━━━ Data provided

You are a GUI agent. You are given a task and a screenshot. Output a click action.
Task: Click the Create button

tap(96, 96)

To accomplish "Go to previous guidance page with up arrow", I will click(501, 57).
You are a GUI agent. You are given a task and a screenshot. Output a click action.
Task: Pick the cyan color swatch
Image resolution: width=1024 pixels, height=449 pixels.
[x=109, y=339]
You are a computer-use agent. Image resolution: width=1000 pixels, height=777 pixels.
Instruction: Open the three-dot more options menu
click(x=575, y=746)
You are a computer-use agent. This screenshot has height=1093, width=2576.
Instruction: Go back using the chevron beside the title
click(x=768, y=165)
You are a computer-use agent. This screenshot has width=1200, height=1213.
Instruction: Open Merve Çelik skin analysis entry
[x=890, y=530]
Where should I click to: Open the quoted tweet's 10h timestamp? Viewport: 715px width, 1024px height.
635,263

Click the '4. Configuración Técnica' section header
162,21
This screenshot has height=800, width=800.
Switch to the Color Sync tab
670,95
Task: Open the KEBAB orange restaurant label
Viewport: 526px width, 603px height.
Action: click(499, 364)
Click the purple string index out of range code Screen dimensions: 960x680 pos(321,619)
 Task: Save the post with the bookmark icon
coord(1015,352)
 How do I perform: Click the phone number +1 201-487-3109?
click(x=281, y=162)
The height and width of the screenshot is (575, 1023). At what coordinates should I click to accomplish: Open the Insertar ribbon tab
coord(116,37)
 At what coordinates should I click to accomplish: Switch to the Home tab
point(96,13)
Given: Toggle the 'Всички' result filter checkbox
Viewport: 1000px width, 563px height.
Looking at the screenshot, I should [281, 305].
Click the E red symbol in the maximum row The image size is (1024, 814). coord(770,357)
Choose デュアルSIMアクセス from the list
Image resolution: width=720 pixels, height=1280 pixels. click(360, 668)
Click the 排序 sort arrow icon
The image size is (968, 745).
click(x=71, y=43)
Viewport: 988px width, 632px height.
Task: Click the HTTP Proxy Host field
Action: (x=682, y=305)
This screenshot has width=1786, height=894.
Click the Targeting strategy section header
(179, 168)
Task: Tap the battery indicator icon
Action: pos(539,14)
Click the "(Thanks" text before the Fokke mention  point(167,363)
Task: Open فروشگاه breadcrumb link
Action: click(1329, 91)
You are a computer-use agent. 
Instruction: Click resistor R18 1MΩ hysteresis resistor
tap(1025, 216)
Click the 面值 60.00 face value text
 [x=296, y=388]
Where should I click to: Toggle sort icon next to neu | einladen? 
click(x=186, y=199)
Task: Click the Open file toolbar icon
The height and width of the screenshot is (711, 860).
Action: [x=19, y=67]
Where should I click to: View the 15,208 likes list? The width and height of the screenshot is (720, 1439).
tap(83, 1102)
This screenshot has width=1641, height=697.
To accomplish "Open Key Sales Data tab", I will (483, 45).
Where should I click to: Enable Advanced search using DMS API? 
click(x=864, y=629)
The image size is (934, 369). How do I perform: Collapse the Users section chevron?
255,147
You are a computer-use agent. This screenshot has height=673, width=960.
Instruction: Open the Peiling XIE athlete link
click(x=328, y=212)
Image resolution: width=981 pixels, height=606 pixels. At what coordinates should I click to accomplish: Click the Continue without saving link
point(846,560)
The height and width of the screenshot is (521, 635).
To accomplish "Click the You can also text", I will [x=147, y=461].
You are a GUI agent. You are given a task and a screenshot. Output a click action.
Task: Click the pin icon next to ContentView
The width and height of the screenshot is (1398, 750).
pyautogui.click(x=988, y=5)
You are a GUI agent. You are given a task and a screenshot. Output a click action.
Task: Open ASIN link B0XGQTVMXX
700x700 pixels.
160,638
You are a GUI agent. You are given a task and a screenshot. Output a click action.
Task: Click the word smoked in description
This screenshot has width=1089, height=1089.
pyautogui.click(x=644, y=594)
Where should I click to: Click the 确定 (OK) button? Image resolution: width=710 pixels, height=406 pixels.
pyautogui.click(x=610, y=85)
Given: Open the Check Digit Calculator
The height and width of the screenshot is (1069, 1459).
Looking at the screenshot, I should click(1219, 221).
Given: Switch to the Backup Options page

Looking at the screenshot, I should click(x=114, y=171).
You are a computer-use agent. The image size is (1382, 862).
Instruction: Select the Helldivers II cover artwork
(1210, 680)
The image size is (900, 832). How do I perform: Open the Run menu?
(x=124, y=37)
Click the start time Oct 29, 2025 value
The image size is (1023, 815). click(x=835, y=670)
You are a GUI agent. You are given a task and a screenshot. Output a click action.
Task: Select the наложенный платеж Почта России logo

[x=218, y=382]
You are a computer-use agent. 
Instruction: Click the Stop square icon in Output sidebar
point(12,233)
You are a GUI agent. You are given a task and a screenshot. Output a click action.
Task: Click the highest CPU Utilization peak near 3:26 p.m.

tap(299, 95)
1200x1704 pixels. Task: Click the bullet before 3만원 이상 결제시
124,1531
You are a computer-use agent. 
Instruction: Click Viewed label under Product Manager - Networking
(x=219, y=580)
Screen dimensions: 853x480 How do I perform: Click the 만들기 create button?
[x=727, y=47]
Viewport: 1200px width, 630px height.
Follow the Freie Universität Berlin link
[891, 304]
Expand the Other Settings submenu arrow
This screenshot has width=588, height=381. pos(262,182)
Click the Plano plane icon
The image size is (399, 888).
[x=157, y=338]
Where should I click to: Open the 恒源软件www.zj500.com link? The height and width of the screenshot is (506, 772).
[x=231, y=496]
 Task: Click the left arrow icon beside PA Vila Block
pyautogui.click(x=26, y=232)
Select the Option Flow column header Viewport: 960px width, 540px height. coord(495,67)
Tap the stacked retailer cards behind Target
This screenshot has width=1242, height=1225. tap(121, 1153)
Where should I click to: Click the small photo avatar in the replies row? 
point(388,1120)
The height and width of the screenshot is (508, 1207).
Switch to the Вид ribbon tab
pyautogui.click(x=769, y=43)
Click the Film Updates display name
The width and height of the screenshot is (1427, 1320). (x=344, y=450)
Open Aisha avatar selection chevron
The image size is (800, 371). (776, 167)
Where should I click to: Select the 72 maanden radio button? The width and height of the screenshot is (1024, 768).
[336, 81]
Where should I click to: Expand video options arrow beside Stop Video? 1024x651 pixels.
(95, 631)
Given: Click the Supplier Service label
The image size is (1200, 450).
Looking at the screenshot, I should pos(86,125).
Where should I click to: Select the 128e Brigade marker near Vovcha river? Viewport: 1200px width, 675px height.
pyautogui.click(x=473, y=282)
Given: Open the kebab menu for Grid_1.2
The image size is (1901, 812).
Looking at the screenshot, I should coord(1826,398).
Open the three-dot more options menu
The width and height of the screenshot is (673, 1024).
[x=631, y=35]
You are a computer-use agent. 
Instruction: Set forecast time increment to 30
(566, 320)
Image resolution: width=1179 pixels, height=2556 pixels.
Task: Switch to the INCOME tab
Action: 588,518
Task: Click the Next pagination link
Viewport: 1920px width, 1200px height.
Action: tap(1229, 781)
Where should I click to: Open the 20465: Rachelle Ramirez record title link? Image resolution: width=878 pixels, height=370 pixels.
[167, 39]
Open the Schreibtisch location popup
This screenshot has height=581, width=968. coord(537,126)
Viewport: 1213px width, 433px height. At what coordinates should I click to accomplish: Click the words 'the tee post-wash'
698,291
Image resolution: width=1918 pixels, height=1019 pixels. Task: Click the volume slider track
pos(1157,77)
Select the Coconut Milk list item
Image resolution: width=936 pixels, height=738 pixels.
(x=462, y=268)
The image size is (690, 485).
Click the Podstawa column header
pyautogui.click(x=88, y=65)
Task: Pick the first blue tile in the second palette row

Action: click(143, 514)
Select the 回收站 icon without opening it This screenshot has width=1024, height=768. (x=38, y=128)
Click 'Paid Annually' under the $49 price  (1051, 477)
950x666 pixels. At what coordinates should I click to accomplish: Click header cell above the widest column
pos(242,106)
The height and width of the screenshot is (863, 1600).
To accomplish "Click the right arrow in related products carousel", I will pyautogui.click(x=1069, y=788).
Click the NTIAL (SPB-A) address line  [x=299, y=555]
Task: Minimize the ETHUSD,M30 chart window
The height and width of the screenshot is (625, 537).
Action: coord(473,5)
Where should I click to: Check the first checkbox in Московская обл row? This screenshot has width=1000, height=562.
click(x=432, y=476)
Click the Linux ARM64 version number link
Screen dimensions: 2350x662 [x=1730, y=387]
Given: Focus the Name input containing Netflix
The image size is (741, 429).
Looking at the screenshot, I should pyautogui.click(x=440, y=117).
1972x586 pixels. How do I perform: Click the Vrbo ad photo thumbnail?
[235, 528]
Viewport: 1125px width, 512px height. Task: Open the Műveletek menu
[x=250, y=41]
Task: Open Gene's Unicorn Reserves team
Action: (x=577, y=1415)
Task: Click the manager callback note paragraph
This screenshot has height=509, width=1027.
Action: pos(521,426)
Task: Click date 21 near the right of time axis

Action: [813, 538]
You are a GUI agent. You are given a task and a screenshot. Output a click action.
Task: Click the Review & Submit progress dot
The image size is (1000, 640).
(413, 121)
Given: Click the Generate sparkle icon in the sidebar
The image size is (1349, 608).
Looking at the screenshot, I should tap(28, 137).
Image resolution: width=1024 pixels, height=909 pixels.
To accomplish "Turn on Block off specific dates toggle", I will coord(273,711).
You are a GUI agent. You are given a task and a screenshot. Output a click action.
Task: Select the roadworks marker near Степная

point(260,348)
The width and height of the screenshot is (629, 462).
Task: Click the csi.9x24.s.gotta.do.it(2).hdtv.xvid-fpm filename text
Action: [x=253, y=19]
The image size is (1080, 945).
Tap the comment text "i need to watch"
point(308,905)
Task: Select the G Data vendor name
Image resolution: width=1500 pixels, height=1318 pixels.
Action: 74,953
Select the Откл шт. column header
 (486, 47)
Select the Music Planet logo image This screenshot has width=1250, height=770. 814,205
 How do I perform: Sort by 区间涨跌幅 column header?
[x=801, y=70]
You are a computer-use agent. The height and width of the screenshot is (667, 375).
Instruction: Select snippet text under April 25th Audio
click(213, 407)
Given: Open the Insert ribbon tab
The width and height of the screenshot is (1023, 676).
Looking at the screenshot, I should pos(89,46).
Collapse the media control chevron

━━━━━━

## Activity
In the data above, find the line that contains "Task: Click date" and the line that contains "Given: Click the Generate". Repeat exactly those lines and every line between them, and only those.

## Response area
Task: Click date 21 near the right of time axis

Action: [813, 538]
You are a GUI agent. You are given a task and a screenshot. Output a click action.
Task: Click the Review & Submit progress dot
The image size is (1000, 640).
(413, 121)
Given: Click the Generate sparkle icon in the sidebar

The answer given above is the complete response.